Earlier this month, I was at a TechCrunch Disrupt conference in San Francisco and met a broad range of Ukrainians, from entrepreneurs and other (venture capitalists) to government officials. Some of them live in Kyiv and we will meet again in-country. I am also connecting with several startups in Ukraine.
I will spend most of my time in Kyiv and travel to Lviv at times, both of which are safer cities. Also, as an American citizen, I can always exit the country anytime.
What is the reality of Ukraine’s tech entrepreneurs and startups right now?
These founders and entrepreneurs are outstandingly bright and ambitious. From my limited purview, they are even more motivated since the war started on Feb. 24 to show the world that they are not only surviving but also thriving despite the Russian invasion.
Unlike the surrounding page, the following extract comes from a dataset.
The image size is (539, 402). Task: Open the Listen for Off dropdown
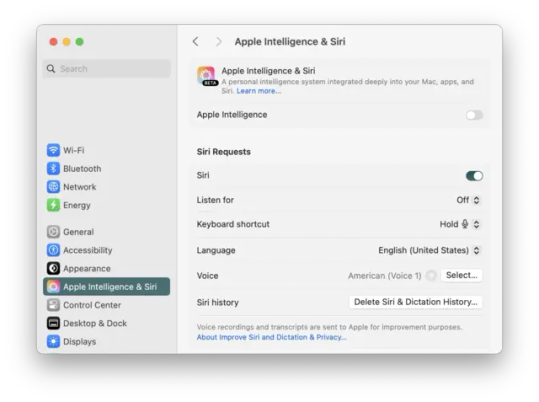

Their resiliency has been demonstrated time and time again, but what has surprised me is how optimistic every Ukrainian is about winning the war, pushing out the temporary military occupants and rebuilding their country.
How can the young Ukrainian generation—living abroad—partner with locals to support the country?
I have found that many of the global Ukrainian diasporas are already contributing to their cause. They are supporting and advocating for Ukraine. While donating to nonprofits and other NGOs is still needed, I’ve seen most young Ukrainians have contacts within these organizations and will partner with them to fundraise more significant amounts from their communities.
I recommend that Ukrainians first use their friends and family to connect with Ukrainian organizations. Those who may not have those contacts should ask their professors, schools or employers what they are doing and how they can become involved. Anything and everything matters.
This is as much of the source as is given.